Legionella and Legionnaire’s Disease

Legionella spp. (legionella including all species) exists in all water sources. However, it was never a part of human diseases until we started to build pipe systems for domestic use of water. Legionella transmits through aerosols, tiny water droplets that are not common to natural water sources. In the shower at home, the Jacuzzi only used for special occasions, or the jet washer when getting ready for summer, are all items that will produce aerosols. This means that monitoring and controlling water pipes should be enough to remove Legionella spp. as a human pathogen.

​Legionella grows best with the introduction of amoebas that try to eat the bacteria, but become hosts for growing bacteria instead. In conditions without amoebas there will still be growth with favourable conditions in water holding temperatures between 25-50°C. With higher temperatures killing the legionella, which survives only a few minutes when the temperatures rise to 65°C and over. Major problems arise with the formation of biofilm in the water pipes and gives the legionella perfect conditions for growth. Biofilm is created when living bacteria get the possibility, maybe an area in the pipes has a slightly lower temperature than the rest of the system, to attach to the inside of the pipe and build up by having dead and living bacteria, amoebas, and so on be attracted to these locations.
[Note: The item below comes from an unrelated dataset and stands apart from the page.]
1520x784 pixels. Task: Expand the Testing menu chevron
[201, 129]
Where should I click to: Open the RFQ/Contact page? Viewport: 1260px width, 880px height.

​The disease caused by Legionella spp. is called Legionnaire’s Disease, which occurs in two forms: Pneumonia Legionnaire’s Disease and Pontiac Fever. Pneumonia Legionnaire’s Disease is an acute pneumonia with a high mortality rate of about 20%. Pontiac Fever is a much milder form of disease and occurs as a “two-day flu”. Most cases of Legionnaire’s Disease in Norway are detected based on a case of the pneumonia form of the disease or the concentration of Pontiac Fever being unusually high, both versions are heavily underdiagnosed and it is estimated that only 10% of all cases are reported. It can be argued which of these two versions have a higher cost to society. Pneumonia Legionnaire’s Disease can cause long hospital stays and potential deaths, while Pontiac Fever could be a large contributor to shorter sick leaves.

​Legionella was first identified after an outbreak at a conference for the American Legion in Philadelphia, USA in 1976. After the bacteria identification it was traced back to other outbreaks, the earliest one in 1947. The species that caused the 1976 outbreak was Legionella pneumophila, which is still the most common cause of Legionnaire’s Disease in most of the world.

​In Norway there have been two large outbreaks of Legionnaire’s Disease. The first in Stavanger in 2001 where 28 persons had pneumonia based Legionnaire’s Disease of which 7 did as a consequence. This outbreak started at a cooling tower in the middle of the city. In 2005 it was in the state of Østfold that had an outbreak in the Fredrikstad/Sarpsborg area, where 103 contracted Legionnaire’s Disease of which 10 died as a consequence. The outbreak started at an industrial scrubber facility, and spread the disease over a large area. Most likely this outbreak holds a world record in distance of contagion spread.